- Capitolo 3 -

Mentre Al si dirigeva verso l’aeroporto, con Jotaro seduto accanto a lui, ripensò alla burrascosa fine della riunione, e se ne chiese il perchè.

"Come mai tanta apprensione, Sig Kujo?"

"Chiamami Jotaro e dammi del tu."disse quello in tono cupo "Al, tu non sai di Dio Brando, e delle sue...ehm...caratteristiche?"

"So poco e niente. So che era un vampiro, e che è morto all’alba di un giorno del 1988. E con questo?"

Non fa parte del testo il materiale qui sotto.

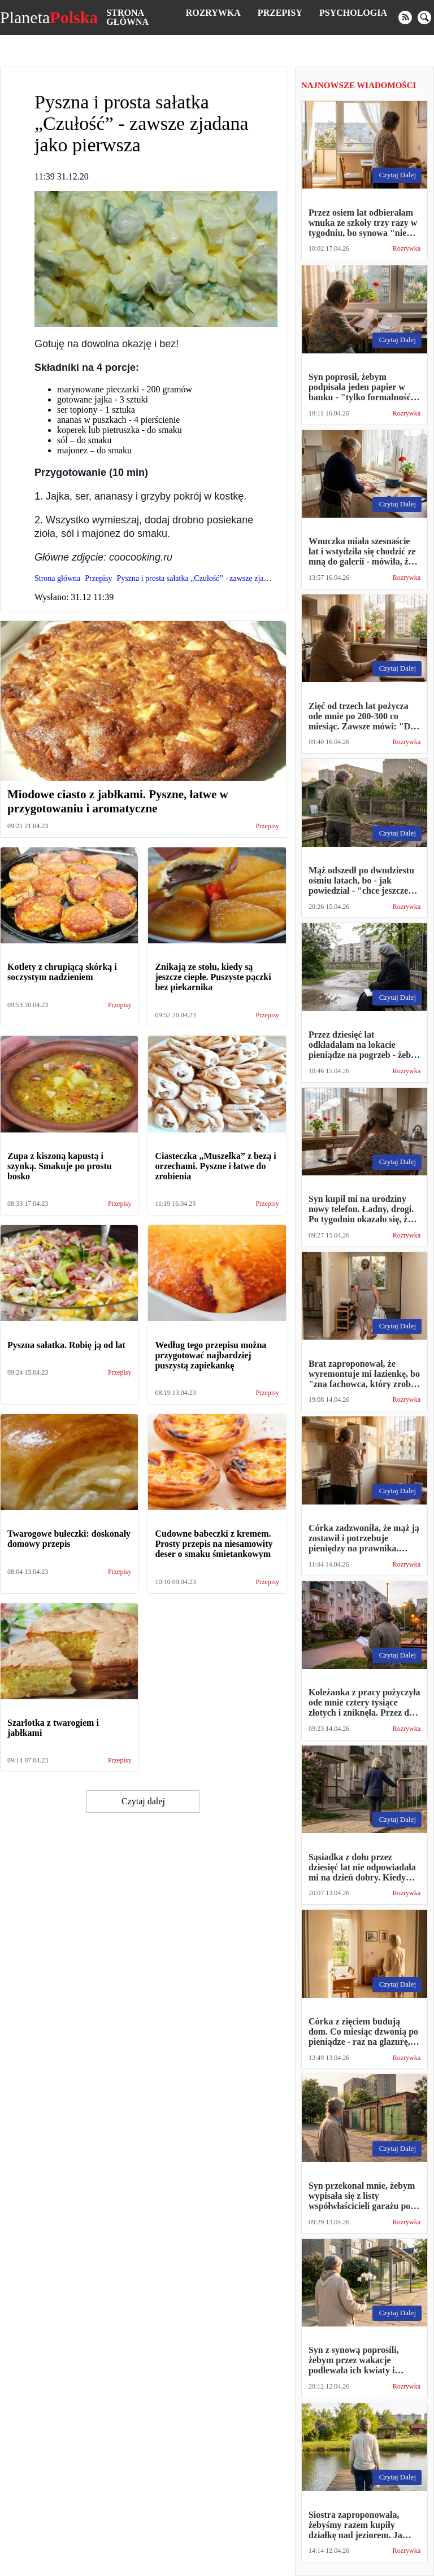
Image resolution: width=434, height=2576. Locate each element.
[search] (424, 17)
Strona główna (127, 17)
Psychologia (353, 13)
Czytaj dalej (143, 1801)
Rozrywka (213, 13)
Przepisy (280, 13)
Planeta (49, 17)
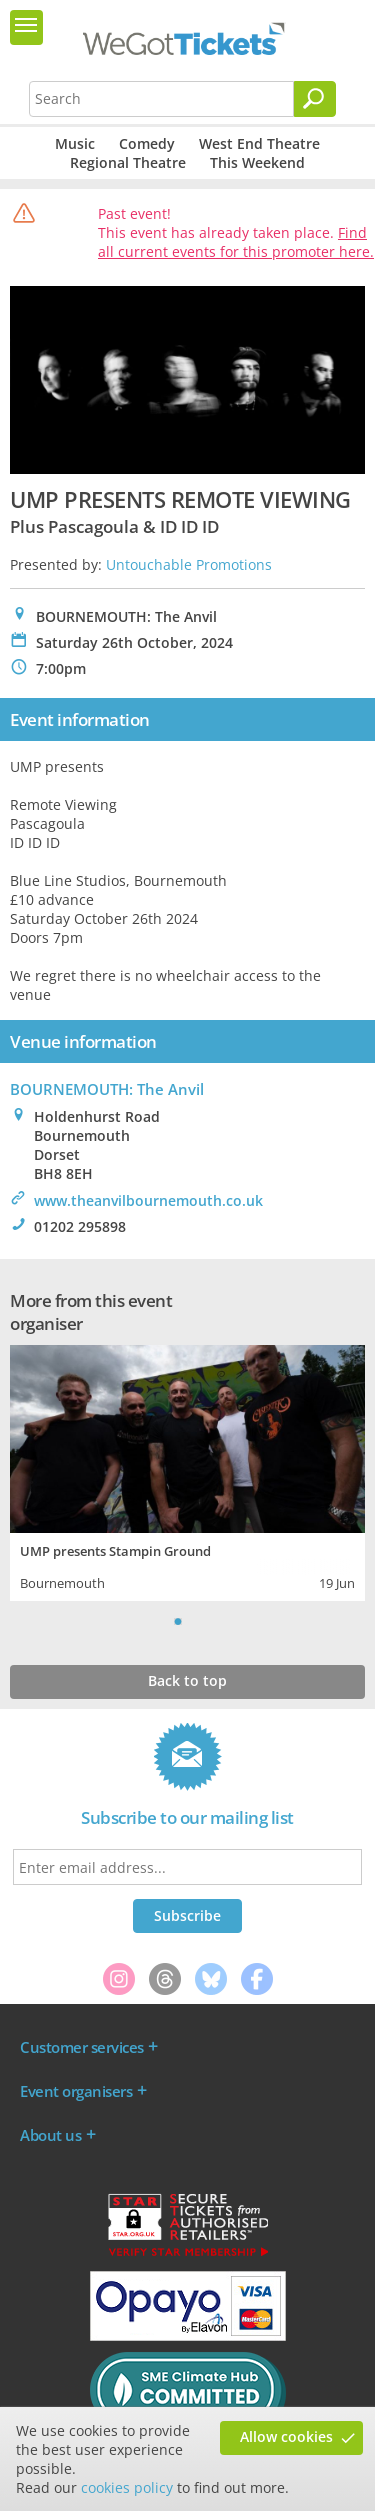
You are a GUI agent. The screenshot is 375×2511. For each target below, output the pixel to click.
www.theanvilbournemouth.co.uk (148, 1200)
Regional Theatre (128, 162)
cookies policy (127, 2487)
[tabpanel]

"Il sangue di un vampiro è una delle sostanze chimiche più pericolose che esistano in natura. E purtroppo è anche molto instabile; può creare zombi come può guarire all’istante ferite incurabili. Temo che quel folle di Ruben abbia intenzione di continuare i suoi esperimenti su cavie umane..."

"..creando un’armata di Stand al suo comando."concluse Al, scalando di marcia per curvare.

"Pensa te... Che poteri ha il tuo Stand, Al?

"Lo vedrai in battaglia... Un killer si mostra solo in azione, e mai per troppo tempo..."

Era la regola di vita per Al Simmons. Fin da giovane lui aveva servito nell’esercito russo, poi si era arruolato in una compagnia di mercenari, come cecchino e commando. Poi, un giorno del 1995 fu catturato da guerriglieri nemici, e condannato alla fucilazione. Ma mentre gli sparavano avvenne il miracolo... Improvvisamente Al si ritrovò coperto da una tuta da motociclista, che però sembrava composta di metallo liquido, e i proiettili diretti a lui vi sprofondarono dentro, invece di colpirlo. Lui non capiva, e capì ancora meno quando i suoi aguzzini fuggirono gridando"E’ scomparso, è scomparso!!". Ma da lì in poi spariva anche la sua memoria. Dopo quel grido ricordava solo di essere entrato nell’organizzazione "Passione", e di essere diventato il suo più esperto killer. Per questo Don Giorno, il nuovo Boss, gli aveva affidato questa fondamentale missione...

"Ci siamo, Al"

Simmons piantò il piede sul freno, bruciando gomma per 20 metri abbondanti, e facendo sobbalzare di stupore tutti i passeggeri in attesa davanti all’ingresso dell’aeroporto. Finalmente, in un nuvolone di fumo, la Lamborghini si fermò. Al gettò le chiavi a un attonito commesso del parcheggio, e insieme con Jotaro si diresse al Check-in.